(Pixel coordinate grounding data)
• • • • •

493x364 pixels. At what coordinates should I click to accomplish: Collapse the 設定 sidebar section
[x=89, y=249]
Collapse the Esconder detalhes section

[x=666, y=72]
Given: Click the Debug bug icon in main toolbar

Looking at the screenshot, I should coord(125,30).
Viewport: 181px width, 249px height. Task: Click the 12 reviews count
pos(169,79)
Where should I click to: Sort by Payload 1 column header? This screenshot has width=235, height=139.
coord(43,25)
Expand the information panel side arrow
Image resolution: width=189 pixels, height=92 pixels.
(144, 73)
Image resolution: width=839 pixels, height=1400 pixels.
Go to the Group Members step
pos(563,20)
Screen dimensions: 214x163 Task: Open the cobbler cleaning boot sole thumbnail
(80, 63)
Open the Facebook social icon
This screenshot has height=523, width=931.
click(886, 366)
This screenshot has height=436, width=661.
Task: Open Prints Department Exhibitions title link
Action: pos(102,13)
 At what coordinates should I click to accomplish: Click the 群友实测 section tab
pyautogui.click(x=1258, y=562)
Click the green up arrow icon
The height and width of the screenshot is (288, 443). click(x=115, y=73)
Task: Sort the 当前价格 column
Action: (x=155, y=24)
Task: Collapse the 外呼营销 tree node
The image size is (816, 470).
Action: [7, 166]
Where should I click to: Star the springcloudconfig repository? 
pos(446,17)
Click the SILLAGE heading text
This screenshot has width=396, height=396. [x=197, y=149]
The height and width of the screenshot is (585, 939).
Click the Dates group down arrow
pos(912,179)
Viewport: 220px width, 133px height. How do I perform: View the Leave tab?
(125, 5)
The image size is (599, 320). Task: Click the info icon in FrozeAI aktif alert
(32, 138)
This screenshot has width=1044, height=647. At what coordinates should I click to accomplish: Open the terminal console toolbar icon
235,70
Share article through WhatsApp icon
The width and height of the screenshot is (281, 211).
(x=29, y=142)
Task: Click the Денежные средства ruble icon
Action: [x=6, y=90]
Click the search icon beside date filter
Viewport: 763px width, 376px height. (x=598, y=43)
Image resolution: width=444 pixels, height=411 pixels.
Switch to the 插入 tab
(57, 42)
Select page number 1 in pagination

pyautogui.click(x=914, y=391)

• • • • •

§ WHAT IS REQUIRED
Each line of the data must be copied exactly as it appears.

§ OUTPUT
493x364 pixels. At what coordinates should I click to accomplish: Collapse the 設定 sidebar section
[x=89, y=249]
Collapse the Esconder detalhes section

[x=666, y=72]
Given: Click the Debug bug icon in main toolbar

Looking at the screenshot, I should coord(125,30).
Viewport: 181px width, 249px height. Task: Click the 12 reviews count
pos(169,79)
Where should I click to: Sort by Payload 1 column header? This screenshot has width=235, height=139.
coord(43,25)
Expand the information panel side arrow
Image resolution: width=189 pixels, height=92 pixels.
(144, 73)
Image resolution: width=839 pixels, height=1400 pixels.
Go to the Group Members step
pos(563,20)
Screen dimensions: 214x163 Task: Open the cobbler cleaning boot sole thumbnail
(80, 63)
Open the Facebook social icon
This screenshot has height=523, width=931.
click(886, 366)
This screenshot has height=436, width=661.
Task: Open Prints Department Exhibitions title link
Action: pos(102,13)
 At what coordinates should I click to accomplish: Click the 群友实测 section tab
pyautogui.click(x=1258, y=562)
Click the green up arrow icon
The height and width of the screenshot is (288, 443). click(x=115, y=73)
Task: Sort the 当前价格 column
Action: (x=155, y=24)
Task: Collapse the 外呼营销 tree node
The image size is (816, 470).
Action: [7, 166]
Where should I click to: Star the springcloudconfig repository? 
pos(446,17)
Click the SILLAGE heading text
This screenshot has width=396, height=396. [x=197, y=149]
The height and width of the screenshot is (585, 939).
Click the Dates group down arrow
pos(912,179)
Viewport: 220px width, 133px height. How do I perform: View the Leave tab?
(125, 5)
The image size is (599, 320). Task: Click the info icon in FrozeAI aktif alert
(32, 138)
This screenshot has width=1044, height=647. At what coordinates should I click to accomplish: Open the terminal console toolbar icon
235,70
Share article through WhatsApp icon
The width and height of the screenshot is (281, 211).
(x=29, y=142)
Task: Click the Денежные средства ruble icon
Action: [x=6, y=90]
Click the search icon beside date filter
Viewport: 763px width, 376px height. (x=598, y=43)
Image resolution: width=444 pixels, height=411 pixels.
Switch to the 插入 tab
(57, 42)
Select page number 1 in pagination

pyautogui.click(x=914, y=391)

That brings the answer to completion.